▸ **Stored dataset items**
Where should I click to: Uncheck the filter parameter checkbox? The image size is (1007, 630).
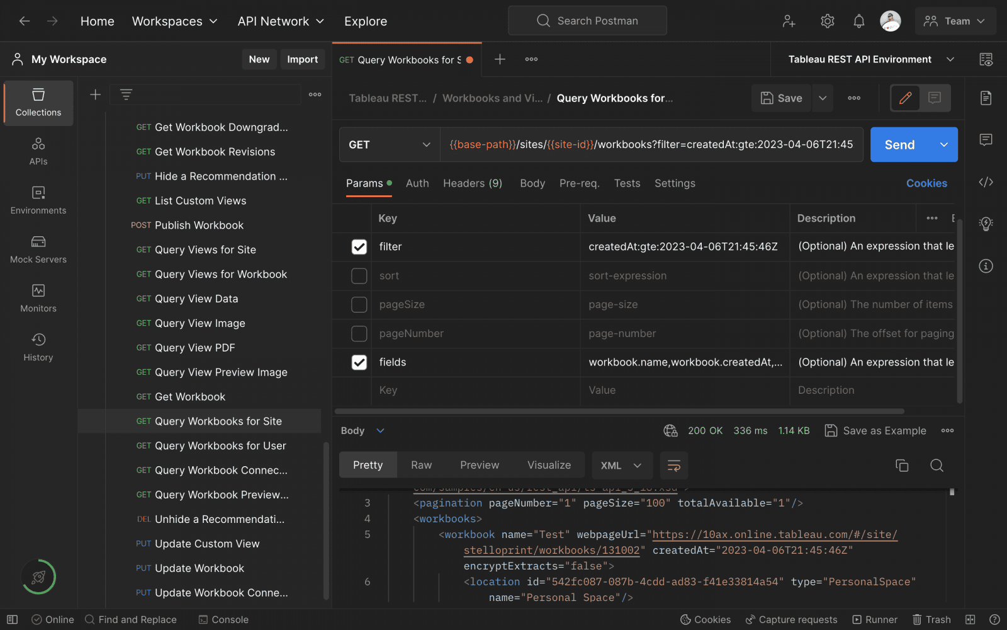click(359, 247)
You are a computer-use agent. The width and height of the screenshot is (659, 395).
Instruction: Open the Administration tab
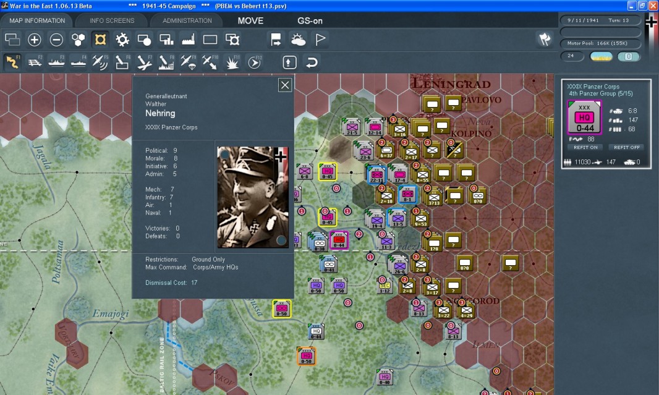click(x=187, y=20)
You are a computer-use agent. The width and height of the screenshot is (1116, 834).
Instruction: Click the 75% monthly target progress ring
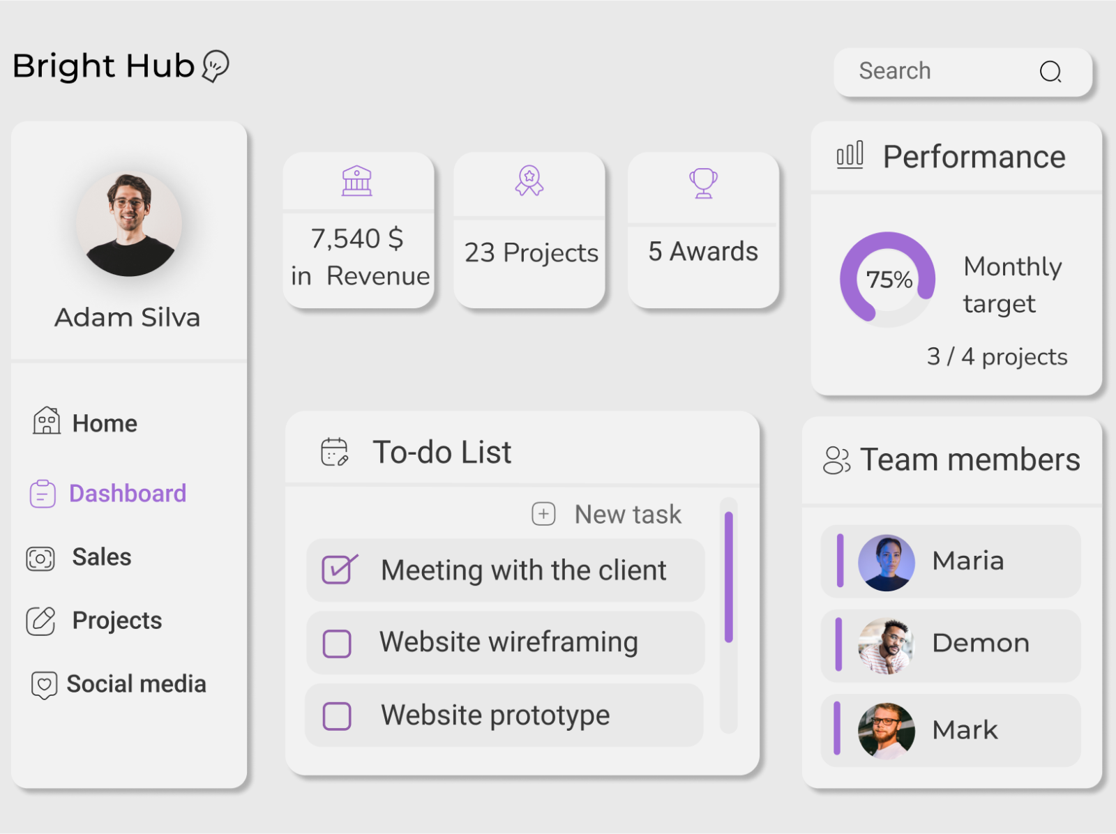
---
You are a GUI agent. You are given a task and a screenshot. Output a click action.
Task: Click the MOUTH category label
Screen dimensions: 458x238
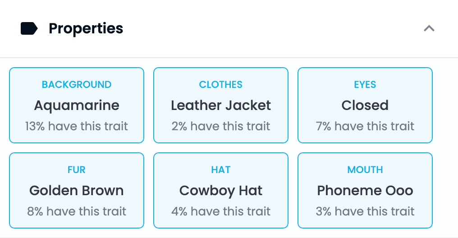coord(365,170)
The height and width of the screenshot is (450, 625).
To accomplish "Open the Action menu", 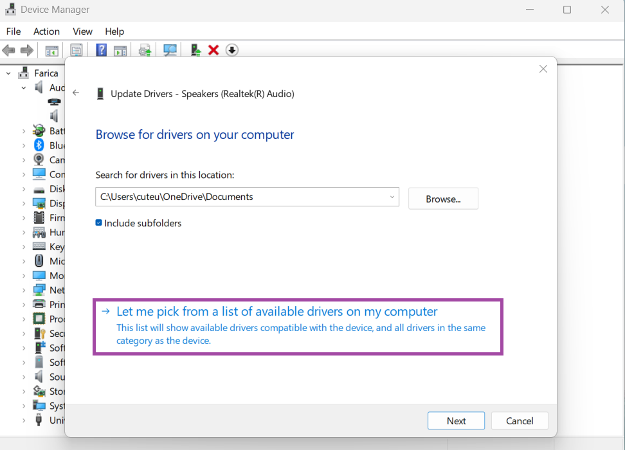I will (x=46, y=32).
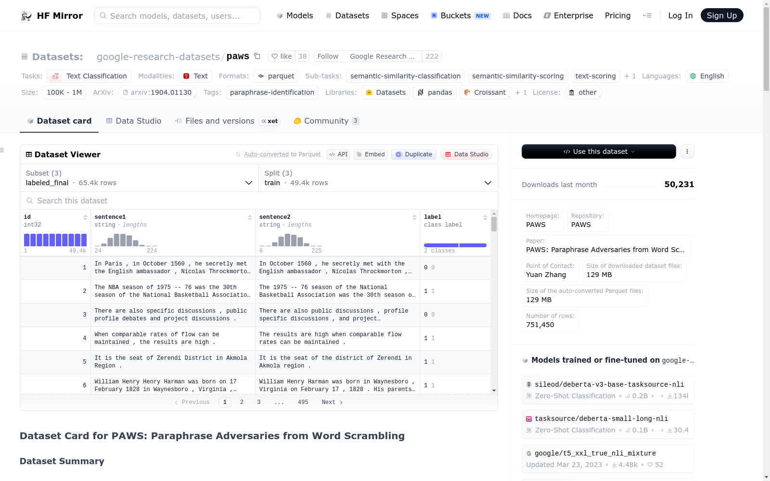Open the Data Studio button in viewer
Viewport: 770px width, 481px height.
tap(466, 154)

▸ **TASK TO COMPLETE**
The lines above starting at the one that holds "Where should I" and ending at the one that holds "is (1116, 834)." are to be written out exactly, ends included, and no pictures are to be copied.

▸ **WRITTEN RESPONSE**
Where should I click to: Uncheck the filter parameter checkbox? The image size is (1007, 630).
click(359, 247)
You are a computer-use agent. The width and height of the screenshot is (659, 395).
Instruction: Open the Administration tab
click(x=187, y=20)
You are a computer-use agent. The width and height of the screenshot is (1116, 834).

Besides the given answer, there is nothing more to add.